▶ Exercise: Translate this sentence from the passage about Our Digital Planet in Wigan into Spanish: "It’s a real pity when people have to be dragged on to the internet against their will."

▶ Supplied passage:
START
The Internet is not a Punishment

odp-wigToday is Our Digital Planet’s last day in Wigan. Tomorrow we move on to Leigh.

This morning I help someone register for the Department for Work and Pensions’ Universal Jobmatch site and apply for some jobs. It was painful to watch his technophobia and how much he struggled to accomplish simple tasks on the laptop. But, he had been told that he risked losing his benefits if he didn’t use the site, so he had no choice. I am sure he saw all this as some form of punishment. It’s a real pity when people have to be dragged on to the internet against their will. I wish they could all enjoy it as much as I do.

“Why have I resisted so long?”

He came into the Internet Station of Our Digital Planet in Wigan and without introducing himself said “I’ve reluctantly come to the decision that I can’t hide from the internet any longer. My family are constantly complaining that I don’t participate in things they organise online”.
END
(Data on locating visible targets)
START
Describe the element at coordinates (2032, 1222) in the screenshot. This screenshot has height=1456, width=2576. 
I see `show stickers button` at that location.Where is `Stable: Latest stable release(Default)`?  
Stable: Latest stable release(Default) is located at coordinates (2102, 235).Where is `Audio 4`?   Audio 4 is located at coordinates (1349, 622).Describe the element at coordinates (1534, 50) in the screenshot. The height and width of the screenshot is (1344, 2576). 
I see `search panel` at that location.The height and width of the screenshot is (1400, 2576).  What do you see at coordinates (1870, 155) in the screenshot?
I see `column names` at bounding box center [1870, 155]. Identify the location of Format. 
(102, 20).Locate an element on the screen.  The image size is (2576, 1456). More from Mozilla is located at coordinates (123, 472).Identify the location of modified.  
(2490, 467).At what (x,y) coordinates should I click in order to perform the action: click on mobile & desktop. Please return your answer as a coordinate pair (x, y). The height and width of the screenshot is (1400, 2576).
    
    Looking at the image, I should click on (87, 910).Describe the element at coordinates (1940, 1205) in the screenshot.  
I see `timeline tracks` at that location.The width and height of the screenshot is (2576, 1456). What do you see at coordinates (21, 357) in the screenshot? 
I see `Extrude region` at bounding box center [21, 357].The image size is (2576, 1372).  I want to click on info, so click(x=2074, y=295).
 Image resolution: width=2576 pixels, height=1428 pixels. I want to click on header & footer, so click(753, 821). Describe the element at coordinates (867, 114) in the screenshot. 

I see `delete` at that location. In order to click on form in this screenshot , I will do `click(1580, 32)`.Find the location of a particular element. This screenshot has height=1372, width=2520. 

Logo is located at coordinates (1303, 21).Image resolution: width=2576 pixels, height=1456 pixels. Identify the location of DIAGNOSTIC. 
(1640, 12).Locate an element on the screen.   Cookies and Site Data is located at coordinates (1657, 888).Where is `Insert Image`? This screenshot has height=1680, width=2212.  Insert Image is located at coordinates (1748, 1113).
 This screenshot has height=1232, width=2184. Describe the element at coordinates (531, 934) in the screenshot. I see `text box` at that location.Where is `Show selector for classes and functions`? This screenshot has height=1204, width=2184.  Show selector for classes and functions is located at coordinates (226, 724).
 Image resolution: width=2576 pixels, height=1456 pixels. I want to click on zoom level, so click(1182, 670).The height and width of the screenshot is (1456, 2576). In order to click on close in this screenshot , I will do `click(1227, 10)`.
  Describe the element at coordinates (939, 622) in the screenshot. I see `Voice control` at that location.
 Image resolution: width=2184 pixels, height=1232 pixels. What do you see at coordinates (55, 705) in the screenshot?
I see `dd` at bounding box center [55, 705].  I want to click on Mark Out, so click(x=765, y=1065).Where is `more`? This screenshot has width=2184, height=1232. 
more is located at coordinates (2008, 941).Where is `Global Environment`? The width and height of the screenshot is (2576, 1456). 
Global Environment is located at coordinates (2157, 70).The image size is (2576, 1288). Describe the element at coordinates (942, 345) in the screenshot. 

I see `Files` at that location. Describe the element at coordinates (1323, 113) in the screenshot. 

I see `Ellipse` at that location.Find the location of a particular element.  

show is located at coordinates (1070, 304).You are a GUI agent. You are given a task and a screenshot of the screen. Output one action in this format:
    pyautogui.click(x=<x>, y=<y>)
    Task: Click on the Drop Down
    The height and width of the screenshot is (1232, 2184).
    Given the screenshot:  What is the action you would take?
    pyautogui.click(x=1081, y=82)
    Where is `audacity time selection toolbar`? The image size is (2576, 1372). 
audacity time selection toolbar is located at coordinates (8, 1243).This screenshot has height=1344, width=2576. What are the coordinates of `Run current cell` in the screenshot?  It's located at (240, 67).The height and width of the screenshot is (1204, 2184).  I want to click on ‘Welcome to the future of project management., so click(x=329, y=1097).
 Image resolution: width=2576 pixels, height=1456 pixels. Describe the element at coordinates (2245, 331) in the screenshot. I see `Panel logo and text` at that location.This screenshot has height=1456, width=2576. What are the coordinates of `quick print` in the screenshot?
END
▶ Full answer: Es una verdadera lástima que la gente tenga que ser arrastrada a internet en contra de su voluntad.